On February 7, 1984, President Reagan ordered the Marines to begin withdrawing from Lebanon largely because of waning congressional support for the mission after the attacks on the barracks. The withdrawal of the 22d MAU from the BIA was completed 12:37 PM on February 26, 1984. "Fighting between the Lebanese Army and Druze militia in the nearby Shouf mountains provided a noisy backdrop to the Marine evacuation. One officer commented: 'This ceasefire is getting louder.'"

===U.S. shelling of Beirut===

On February 8, 1984, the USS New Jersey fired almost 300 shells at Druze and Syrian positions in the Beqaa Valley east of Beirut. This was the heaviest shore bombardment since the Korean War. Firing without air spotting, the battleship had to rely on Israeli target intelligence. "In a nine-hour period, the USS New Jersey fired 288 16-inch rounds, each one weighing as much as a Volkswagen Beetle. In those nine-hours, the ship consumed 40 percent of the 16-inch ammunition available in the entire European theater ... [and] in one burst of wretched excess," New Jersey seemed to be unleashing eighteen months of repressed fury.

"Many Lebanese still recall the 'flying Volkswagens,' the name given to the huge shells that struck the Shouf." In addition to destroying Syrian and Druze artillery and missile sites, approximately 30 of these behemoth projectiles rained down on a Syrian command post, killing the senior commanding Syrian general in Lebanon along with several of his senior officers.

Following the lead of the U.S., the rest of the multinational force, the British, French and Italians, was withdrawn by the end of February 1984. The ship-borne 22d MAU contingent remained stationed offshore near Beirut while a detached 100-man ready reaction force remained stationed ashore near the U.S./U.K. Embassy. The 22d MAU was relieved in place by the 24th MAU on April 10, 1984. On April 21, the ready reaction force in Beirut was deactivated and its men were reassigned to their respective ships. In late July 1984, the last Marines from the 24th MAU, the U.S./U.K. Embassy guard detail, was withdrawn from Beirut.

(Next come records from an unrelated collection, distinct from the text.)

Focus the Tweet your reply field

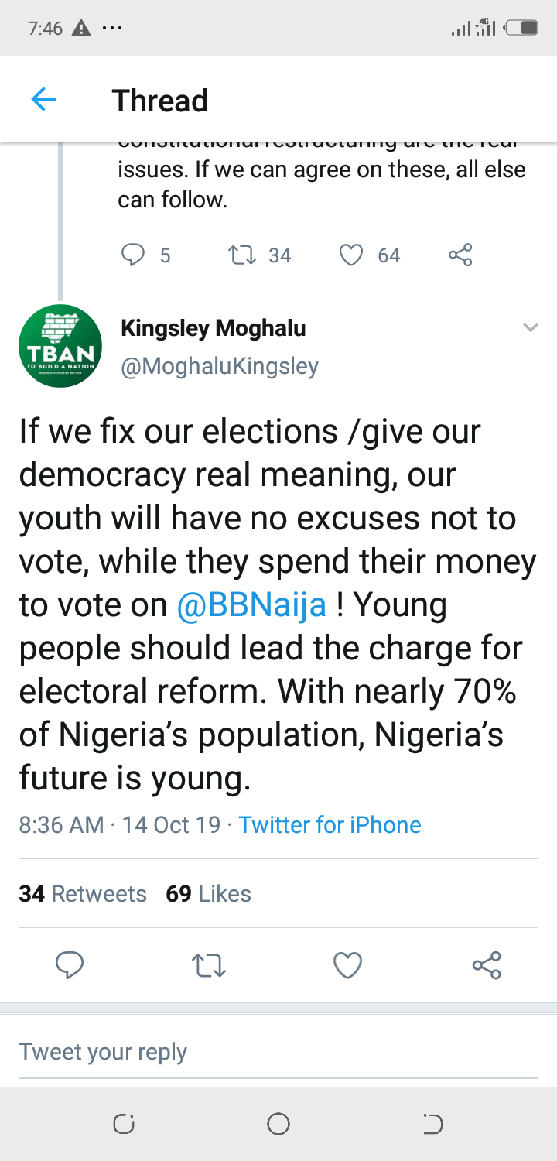(279, 1052)
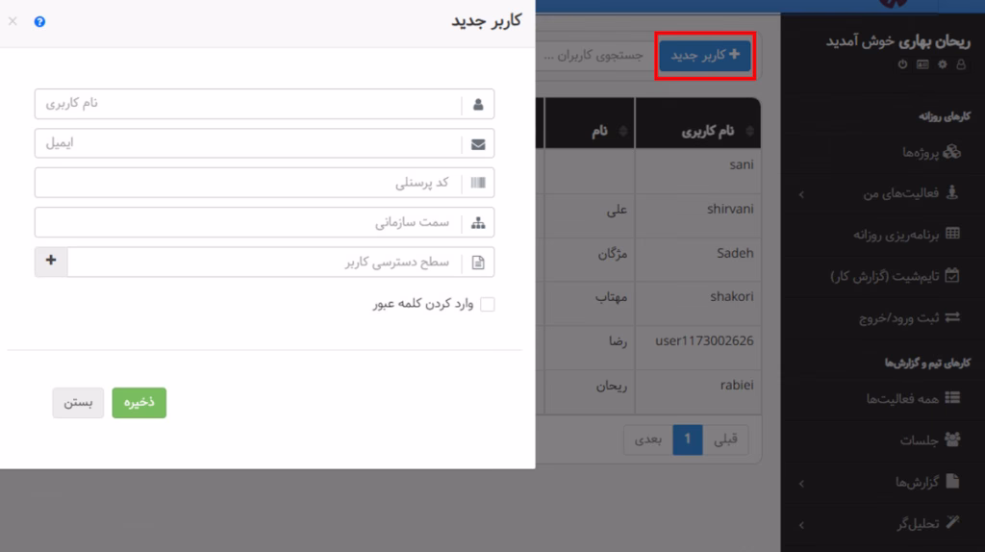
Task: Expand the فعالیت‌های من sidebar submenu
Action: coord(801,193)
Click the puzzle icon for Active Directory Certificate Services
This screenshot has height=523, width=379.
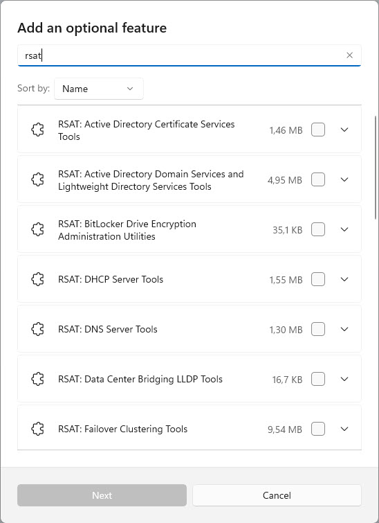37,130
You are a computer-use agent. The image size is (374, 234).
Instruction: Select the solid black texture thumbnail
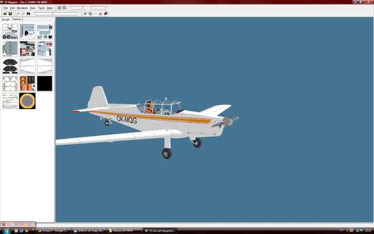(45, 84)
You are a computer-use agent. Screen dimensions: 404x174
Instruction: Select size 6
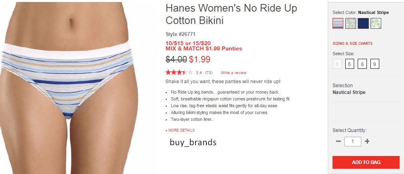pos(350,64)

Although the withdrawal of U.S. and French peacekeepers from Lebanon following the bombings has been widely cited as demonstrative of the efficacy of terrorism, Max Abrahms observes that the bombings targeted military personnel and as such are not consistent with the most widely accepted attempts to define terrorism, which emphasize deliberate violence against civilians. A 2019 study disputes that the bombings motivated the withdrawal of U.S. forces, arguing instead that the collapse of the Lebanese national army in February 1984 was the primary motivating factor behind the withdrawal.

==Aftermath==

===Search for perpetrators===
At the time of the bombing, an obscure group called the "Islamic Jihad" claimed responsibility for the attack. There were many in the U.S. government, such as Vice President Bush, Secretary of State George Shultz, and National Security Adviser Robert McFarlane, who was formerly Reagan's Mideast envoy, who believed Iran and/or Syria were/was responsible for the bombings. After some years of investigation, the U.S. government now believes that elements of what would eventually become Hezbollah, backed by Iran and Syria, were responsible for these bombings as well as the bombing of the U.S. Embassy in Beirut earlier in April.

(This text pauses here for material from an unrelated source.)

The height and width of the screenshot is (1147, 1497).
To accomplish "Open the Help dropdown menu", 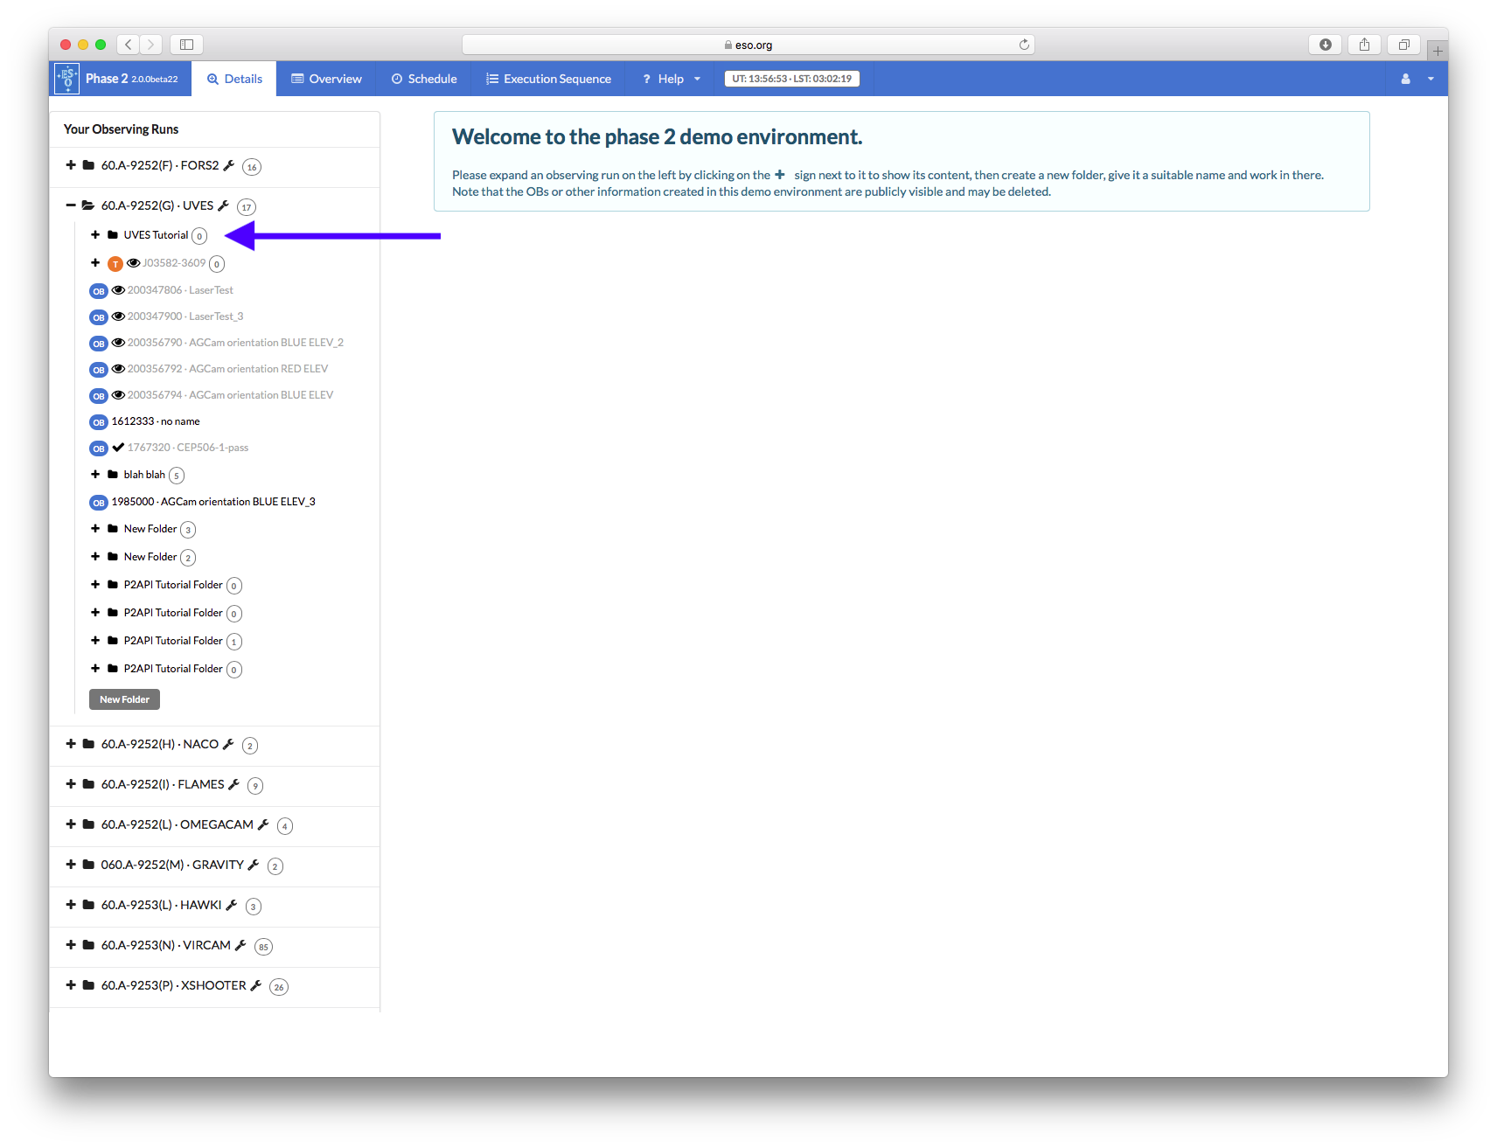I will click(671, 79).
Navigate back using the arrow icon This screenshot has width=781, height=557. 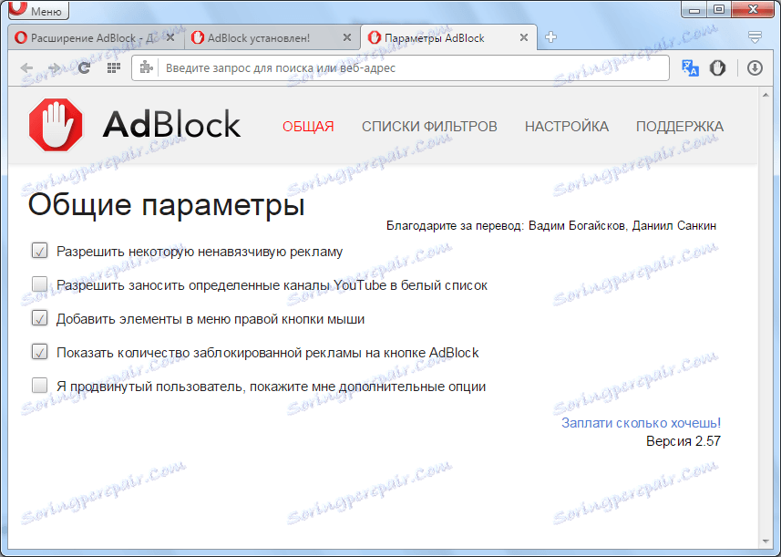click(x=26, y=67)

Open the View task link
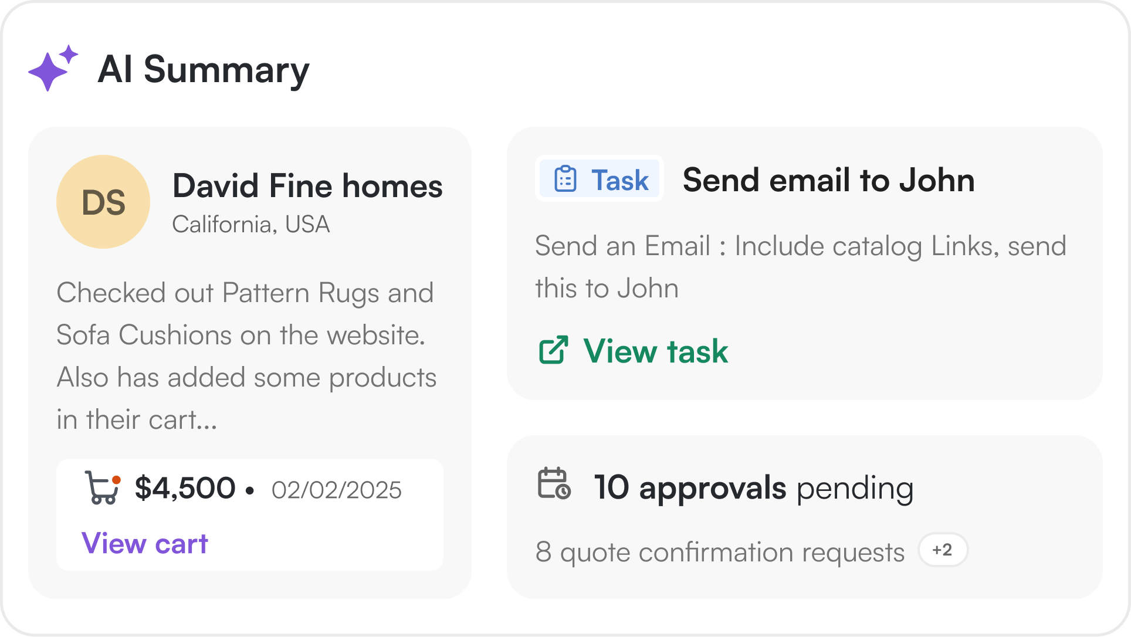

It is believed that Hezbollah used the name "Islamic Jihad" to remain anonymous. Hezbollah eventually announced its existence in 1985. This is while, according to President Reagan's Secretary of Defense Caspar Weinberger, "We still do not have the actual knowledge of who did the bombing of the Marine barracks at the Beirut Airport, and we certainly didn't then." Weinberger mentions lack of certainty about Syria or Iran's involvement as the reason why America did not take any retaliatory actions against those states.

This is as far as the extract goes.